REQUEST:
Reproduce each of the following items verbatim, line for line, from first to last.
+ + +
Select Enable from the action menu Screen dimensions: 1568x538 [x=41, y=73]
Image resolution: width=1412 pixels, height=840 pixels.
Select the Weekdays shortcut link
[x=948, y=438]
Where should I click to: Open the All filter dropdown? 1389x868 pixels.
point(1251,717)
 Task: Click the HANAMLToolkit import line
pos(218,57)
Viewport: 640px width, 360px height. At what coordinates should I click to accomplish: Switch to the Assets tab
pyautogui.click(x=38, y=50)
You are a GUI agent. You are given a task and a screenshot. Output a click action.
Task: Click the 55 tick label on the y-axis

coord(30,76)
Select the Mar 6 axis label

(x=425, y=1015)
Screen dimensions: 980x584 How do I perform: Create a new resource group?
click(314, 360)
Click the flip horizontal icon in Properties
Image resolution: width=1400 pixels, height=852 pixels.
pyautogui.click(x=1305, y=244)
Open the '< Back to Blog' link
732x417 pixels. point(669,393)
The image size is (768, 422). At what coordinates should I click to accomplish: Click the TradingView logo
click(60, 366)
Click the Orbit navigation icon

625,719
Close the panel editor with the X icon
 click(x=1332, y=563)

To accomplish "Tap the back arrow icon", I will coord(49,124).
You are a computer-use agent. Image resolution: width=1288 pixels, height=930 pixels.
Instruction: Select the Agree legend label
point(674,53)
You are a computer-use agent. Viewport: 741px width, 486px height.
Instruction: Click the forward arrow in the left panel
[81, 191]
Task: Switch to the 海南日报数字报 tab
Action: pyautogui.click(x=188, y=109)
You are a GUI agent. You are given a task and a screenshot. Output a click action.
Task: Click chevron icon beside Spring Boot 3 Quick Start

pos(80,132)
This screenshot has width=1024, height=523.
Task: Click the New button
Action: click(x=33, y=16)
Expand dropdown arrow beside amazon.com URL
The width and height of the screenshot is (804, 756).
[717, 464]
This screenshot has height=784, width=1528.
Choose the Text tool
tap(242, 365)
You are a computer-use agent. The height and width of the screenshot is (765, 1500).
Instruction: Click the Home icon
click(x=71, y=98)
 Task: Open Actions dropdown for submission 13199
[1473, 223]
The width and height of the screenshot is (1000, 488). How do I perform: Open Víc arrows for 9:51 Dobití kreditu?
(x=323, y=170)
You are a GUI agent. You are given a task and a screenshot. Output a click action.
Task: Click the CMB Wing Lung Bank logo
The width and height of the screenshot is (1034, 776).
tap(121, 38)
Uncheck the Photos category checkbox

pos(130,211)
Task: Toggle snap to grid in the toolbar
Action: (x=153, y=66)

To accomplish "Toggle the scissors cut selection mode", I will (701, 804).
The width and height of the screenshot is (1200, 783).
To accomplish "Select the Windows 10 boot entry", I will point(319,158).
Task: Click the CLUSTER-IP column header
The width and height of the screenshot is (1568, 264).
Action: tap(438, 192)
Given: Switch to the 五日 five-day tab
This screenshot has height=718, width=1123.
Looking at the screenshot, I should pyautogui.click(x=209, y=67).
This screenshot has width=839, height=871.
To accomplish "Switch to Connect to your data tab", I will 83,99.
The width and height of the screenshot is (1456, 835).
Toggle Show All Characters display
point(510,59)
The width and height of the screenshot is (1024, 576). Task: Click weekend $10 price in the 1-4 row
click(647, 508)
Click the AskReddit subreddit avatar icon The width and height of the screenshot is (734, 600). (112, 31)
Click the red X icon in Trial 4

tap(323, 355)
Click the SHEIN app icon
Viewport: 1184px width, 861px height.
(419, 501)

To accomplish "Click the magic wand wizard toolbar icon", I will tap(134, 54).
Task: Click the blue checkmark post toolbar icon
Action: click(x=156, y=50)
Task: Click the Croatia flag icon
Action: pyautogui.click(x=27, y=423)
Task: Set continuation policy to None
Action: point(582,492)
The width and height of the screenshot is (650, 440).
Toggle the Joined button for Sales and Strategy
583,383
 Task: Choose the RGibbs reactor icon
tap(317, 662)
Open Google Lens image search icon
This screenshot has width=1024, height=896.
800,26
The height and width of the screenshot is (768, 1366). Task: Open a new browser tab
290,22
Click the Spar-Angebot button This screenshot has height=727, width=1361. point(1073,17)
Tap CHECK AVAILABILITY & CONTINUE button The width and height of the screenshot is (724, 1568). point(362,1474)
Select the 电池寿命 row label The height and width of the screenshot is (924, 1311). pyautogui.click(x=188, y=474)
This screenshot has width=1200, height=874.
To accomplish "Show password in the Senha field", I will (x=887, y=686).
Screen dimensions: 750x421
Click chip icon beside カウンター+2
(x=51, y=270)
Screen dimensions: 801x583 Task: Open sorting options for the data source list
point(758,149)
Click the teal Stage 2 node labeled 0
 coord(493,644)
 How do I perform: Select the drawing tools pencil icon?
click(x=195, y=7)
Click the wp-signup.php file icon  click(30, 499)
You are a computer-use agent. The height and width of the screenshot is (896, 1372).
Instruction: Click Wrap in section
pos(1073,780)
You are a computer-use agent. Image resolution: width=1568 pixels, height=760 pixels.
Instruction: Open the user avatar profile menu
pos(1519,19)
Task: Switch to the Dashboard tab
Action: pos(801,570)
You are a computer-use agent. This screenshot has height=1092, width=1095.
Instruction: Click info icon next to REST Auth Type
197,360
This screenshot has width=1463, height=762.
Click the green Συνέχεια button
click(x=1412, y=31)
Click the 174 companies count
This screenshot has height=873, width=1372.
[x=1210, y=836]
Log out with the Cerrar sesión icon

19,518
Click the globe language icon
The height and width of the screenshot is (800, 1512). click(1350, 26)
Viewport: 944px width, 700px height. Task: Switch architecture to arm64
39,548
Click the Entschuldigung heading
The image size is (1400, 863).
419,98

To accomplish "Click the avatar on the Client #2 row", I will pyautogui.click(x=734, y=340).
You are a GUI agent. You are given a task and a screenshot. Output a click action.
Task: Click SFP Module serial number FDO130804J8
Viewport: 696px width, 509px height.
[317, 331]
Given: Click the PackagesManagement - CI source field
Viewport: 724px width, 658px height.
+ + +
ANSWER FOR THE TASK:
Select Enable from the action menu Screen dimensions: 1568x538 [x=41, y=73]
Image resolution: width=1412 pixels, height=840 pixels.
Select the Weekdays shortcut link
[x=948, y=438]
Where should I click to: Open the All filter dropdown? 1389x868 pixels.
point(1251,717)
 Task: Click the HANAMLToolkit import line
pos(218,57)
Viewport: 640px width, 360px height. At what coordinates should I click to accomplish: Switch to the Assets tab
pyautogui.click(x=38, y=50)
You are a GUI agent. You are given a task and a screenshot. Output a click action.
Task: Click the 55 tick label on the y-axis

coord(30,76)
Select the Mar 6 axis label

(x=425, y=1015)
Screen dimensions: 980x584 How do I perform: Create a new resource group?
click(314, 360)
Click the flip horizontal icon in Properties
Image resolution: width=1400 pixels, height=852 pixels.
pyautogui.click(x=1305, y=244)
Open the '< Back to Blog' link
732x417 pixels. point(669,393)
The image size is (768, 422). At what coordinates should I click to accomplish: Click the TradingView logo
click(60, 366)
Click the Orbit navigation icon

625,719
Close the panel editor with the X icon
 click(x=1332, y=563)

To accomplish "Tap the back arrow icon", I will coord(49,124).
You are a computer-use agent. Image resolution: width=1288 pixels, height=930 pixels.
Instruction: Select the Agree legend label
point(674,53)
You are a computer-use agent. Viewport: 741px width, 486px height.
Instruction: Click the forward arrow in the left panel
[81, 191]
Task: Switch to the 海南日报数字报 tab
Action: pyautogui.click(x=188, y=109)
You are a GUI agent. You are given a task and a screenshot. Output a click action.
Task: Click chevron icon beside Spring Boot 3 Quick Start

pos(80,132)
This screenshot has width=1024, height=523.
Task: Click the New button
Action: click(x=33, y=16)
Expand dropdown arrow beside amazon.com URL
The width and height of the screenshot is (804, 756).
[717, 464]
This screenshot has height=784, width=1528.
Choose the Text tool
tap(242, 365)
You are a computer-use agent. The height and width of the screenshot is (765, 1500).
Instruction: Click the Home icon
click(x=71, y=98)
 Task: Open Actions dropdown for submission 13199
[1473, 223]
The width and height of the screenshot is (1000, 488). How do I perform: Open Víc arrows for 9:51 Dobití kreditu?
(x=323, y=170)
You are a GUI agent. You are given a task and a screenshot. Output a click action.
Task: Click the CMB Wing Lung Bank logo
The width and height of the screenshot is (1034, 776).
tap(121, 38)
Uncheck the Photos category checkbox

pos(130,211)
Task: Toggle snap to grid in the toolbar
Action: (x=153, y=66)

To accomplish "Toggle the scissors cut selection mode", I will (701, 804).
The width and height of the screenshot is (1200, 783).
To accomplish "Select the Windows 10 boot entry", I will point(319,158).
Task: Click the CLUSTER-IP column header
The width and height of the screenshot is (1568, 264).
Action: tap(438, 192)
Given: Switch to the 五日 five-day tab
This screenshot has height=718, width=1123.
Looking at the screenshot, I should pyautogui.click(x=209, y=67).
This screenshot has width=839, height=871.
To accomplish "Switch to Connect to your data tab", I will 83,99.
The width and height of the screenshot is (1456, 835).
Toggle Show All Characters display
point(510,59)
The width and height of the screenshot is (1024, 576). Task: Click weekend $10 price in the 1-4 row
click(647, 508)
Click the AskReddit subreddit avatar icon The width and height of the screenshot is (734, 600). (112, 31)
Click the red X icon in Trial 4

tap(323, 355)
Click the SHEIN app icon
Viewport: 1184px width, 861px height.
(419, 501)

To accomplish "Click the magic wand wizard toolbar icon", I will tap(134, 54).
Task: Click the blue checkmark post toolbar icon
Action: click(x=156, y=50)
Task: Click the Croatia flag icon
Action: pyautogui.click(x=27, y=423)
Task: Set continuation policy to None
Action: point(582,492)
The width and height of the screenshot is (650, 440).
Toggle the Joined button for Sales and Strategy
583,383
 Task: Choose the RGibbs reactor icon
tap(317, 662)
Open Google Lens image search icon
This screenshot has width=1024, height=896.
800,26
The height and width of the screenshot is (768, 1366). Task: Open a new browser tab
290,22
Click the Spar-Angebot button This screenshot has height=727, width=1361. point(1073,17)
Tap CHECK AVAILABILITY & CONTINUE button The width and height of the screenshot is (724, 1568). point(362,1474)
Select the 电池寿命 row label The height and width of the screenshot is (924, 1311). pyautogui.click(x=188, y=474)
This screenshot has width=1200, height=874.
To accomplish "Show password in the Senha field", I will (x=887, y=686).
Screen dimensions: 750x421
Click chip icon beside カウンター+2
(x=51, y=270)
Screen dimensions: 801x583 Task: Open sorting options for the data source list
point(758,149)
Click the teal Stage 2 node labeled 0
 coord(493,644)
 How do I perform: Select the drawing tools pencil icon?
click(x=195, y=7)
Click the wp-signup.php file icon  click(30, 499)
You are a computer-use agent. The height and width of the screenshot is (896, 1372).
Instruction: Click Wrap in section
pos(1073,780)
You are a computer-use agent. Image resolution: width=1568 pixels, height=760 pixels.
Instruction: Open the user avatar profile menu
pos(1519,19)
Task: Switch to the Dashboard tab
Action: pos(801,570)
You are a computer-use agent. This screenshot has height=1092, width=1095.
Instruction: Click info icon next to REST Auth Type
197,360
This screenshot has width=1463, height=762.
Click the green Συνέχεια button
click(x=1412, y=31)
Click the 174 companies count
This screenshot has height=873, width=1372.
[x=1210, y=836]
Log out with the Cerrar sesión icon

19,518
Click the globe language icon
The height and width of the screenshot is (800, 1512). click(1350, 26)
Viewport: 944px width, 700px height. Task: Switch architecture to arm64
39,548
Click the Entschuldigung heading
The image size is (1400, 863).
419,98

To accomplish "Click the avatar on the Client #2 row", I will pyautogui.click(x=734, y=340).
You are a GUI agent. You are given a task and a screenshot. Output a click action.
Task: Click SFP Module serial number FDO130804J8
Viewport: 696px width, 509px height.
[317, 331]
Given: Click the PackagesManagement - CI source field
Viewport: 724px width, 658px height.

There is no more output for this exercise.